After Augustine’s time and the councils of Hippo and
Carthage (393 and 419, respectively), there was no serious challenge to the Old
Testament canon---which included the Apocrypha---until the time of the Reformation
(roughly 1517-1648). Even then, the challenge was mild at first, when
Wycliffe included the Apocrypha in his Bible but noted that it had second-tier
status:
And whatever book in
the old testament is outside of these twenty-five aforementioned books, shall
be set among apocrypha, that is, without authority of belief. (Prologue,
chapter 1).
Zwingli, Luther, and Coverdale followed suit,
including the Apocrypha but as an appendix.

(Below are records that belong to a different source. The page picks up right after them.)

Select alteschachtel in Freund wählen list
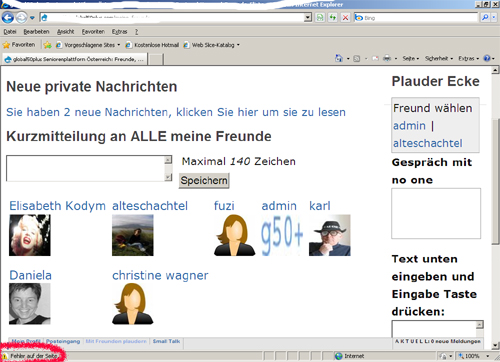The image size is (500, 362). coord(428,143)
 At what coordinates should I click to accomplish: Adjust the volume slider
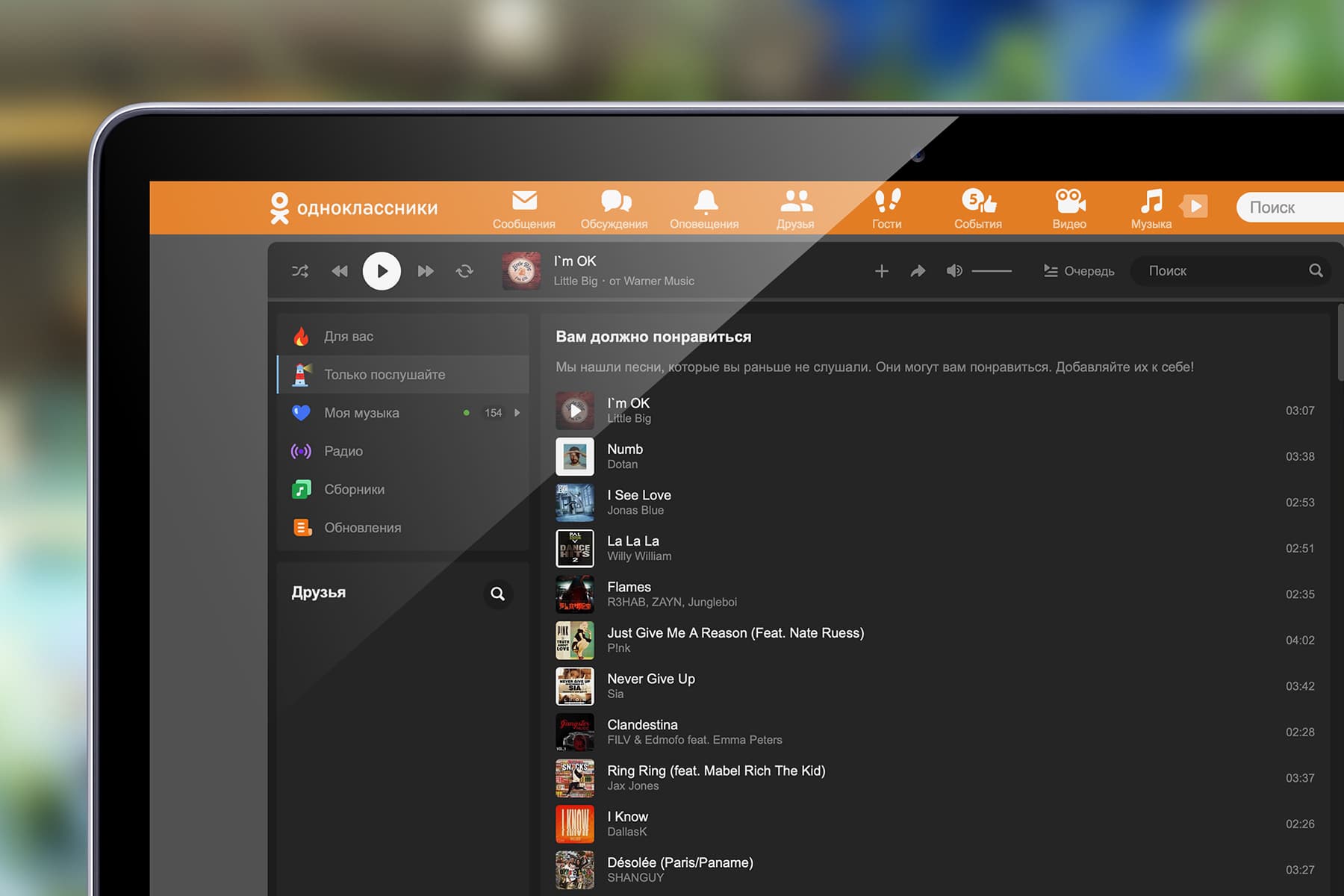pos(992,271)
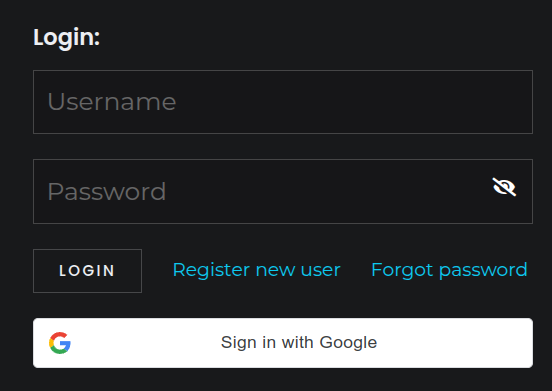Reveal password characters with the eye-slash toggle
552x391 pixels.
504,187
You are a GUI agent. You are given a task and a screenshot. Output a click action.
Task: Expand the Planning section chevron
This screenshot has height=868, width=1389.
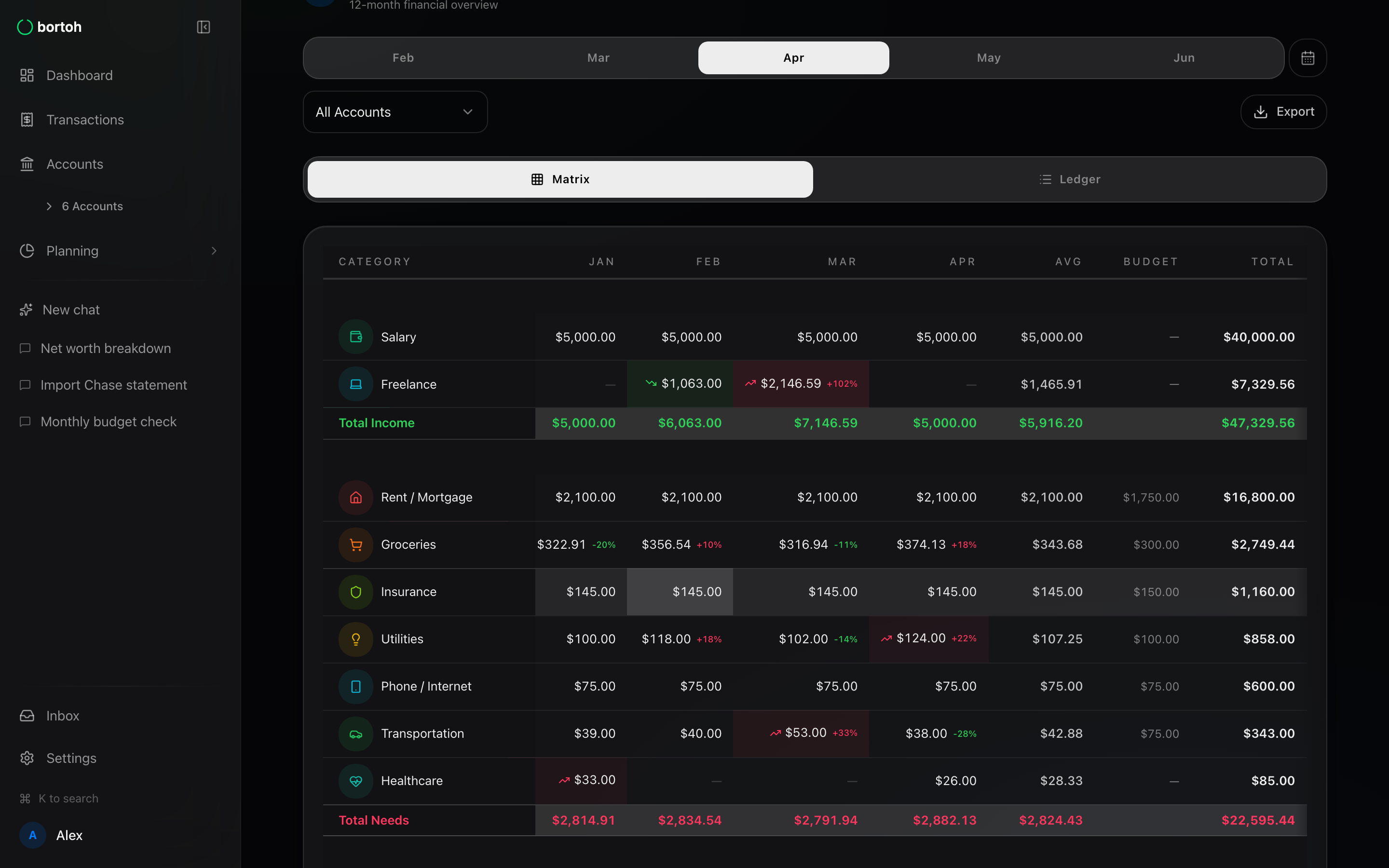click(214, 251)
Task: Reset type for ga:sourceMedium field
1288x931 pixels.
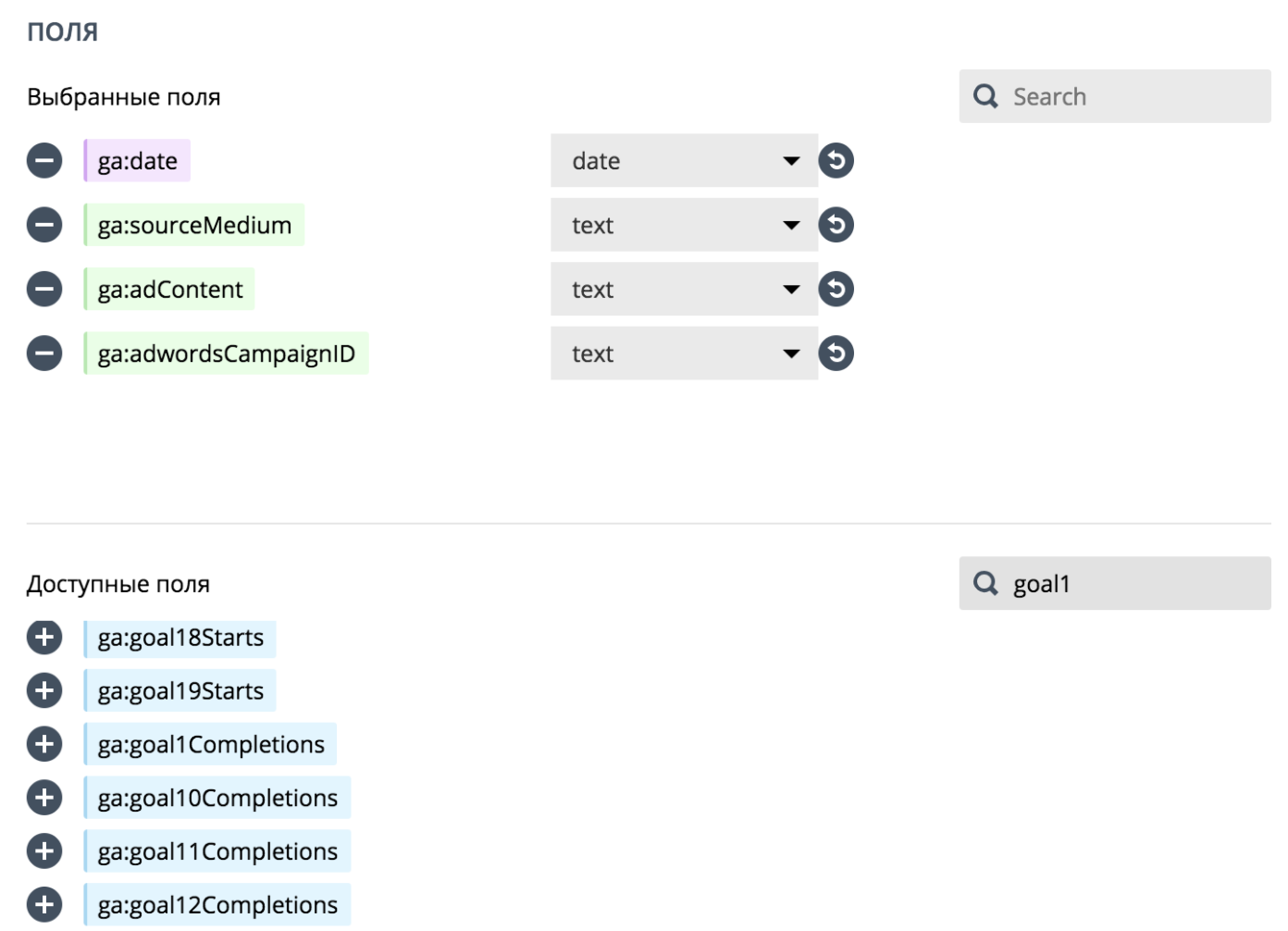Action: 836,225
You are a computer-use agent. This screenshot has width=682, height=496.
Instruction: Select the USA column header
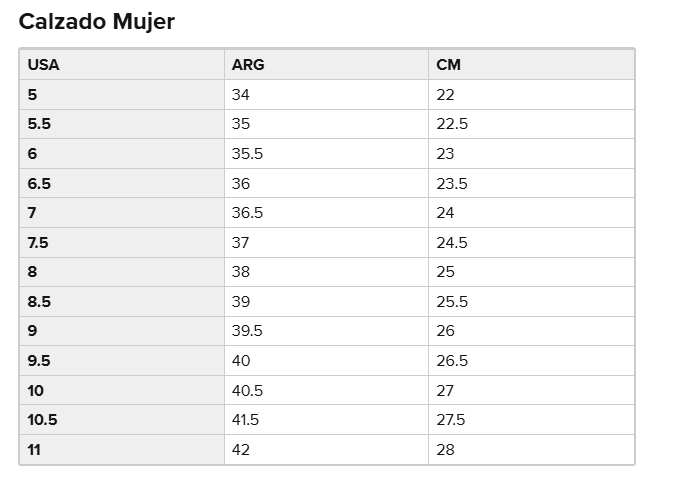[44, 65]
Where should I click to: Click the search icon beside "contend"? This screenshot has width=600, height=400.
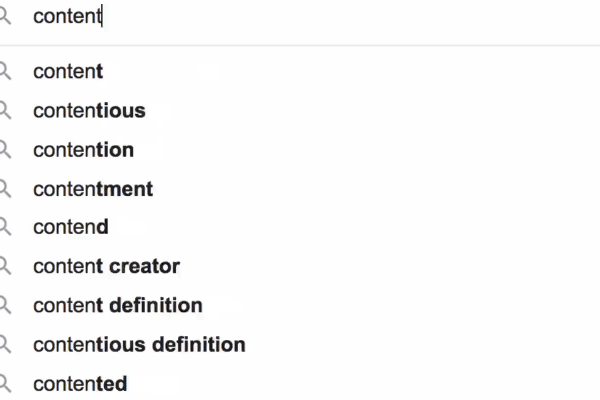[4, 227]
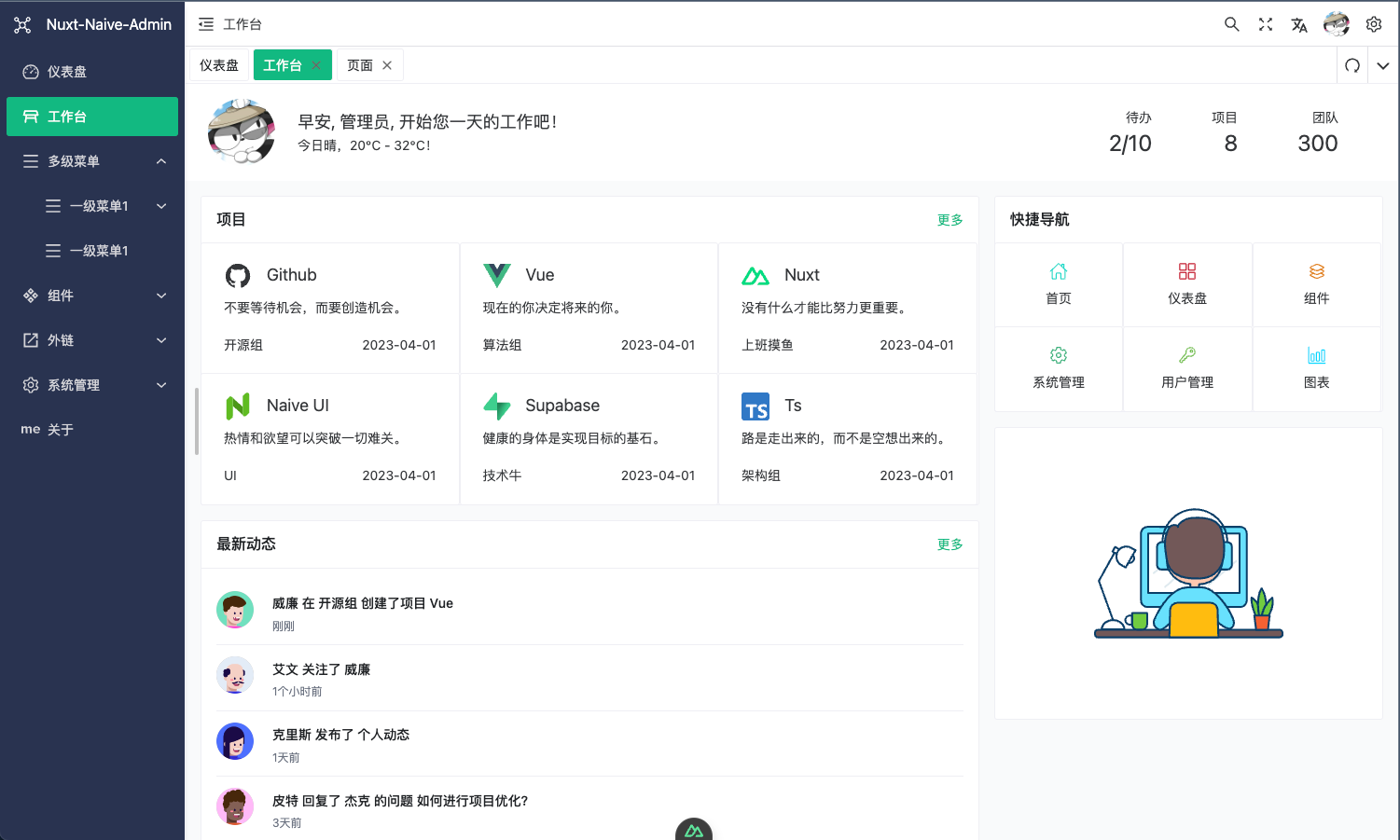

The Roman church, however, declined to make any
distinction and declared the Vulgate to be the authoritative Bible, with no
distinction in status between any books, at the Council of Trent in 1563:
But if any one receive not, as sacred and canonical, the said books
entire with all their parts, as they have been used to be read in the Catholic
Church, and as they are contained in the old Latin vulgate edition; and
knowingly and deliberately contemn the traditions aforesaid; let him be
anathema. (Fourth Session)
Meanwhile, Protestant denominations slowly distanced
themselves from the Apocrypha: the Church of England included it in the 39
Articles of Religion (1562), but noted that it should not be used for doctrine.
The issue was finally settled after 1804, when Bible
Societies in England and Scotland resolved their differences over the Apocrypha
by agreeing to neither distribute the Apocrypha themselves nor aid others in
doing so. As the Bible-buying public did not object, other publishers
followed suit and nearly all English Bibles since have excluded the Apocrypha.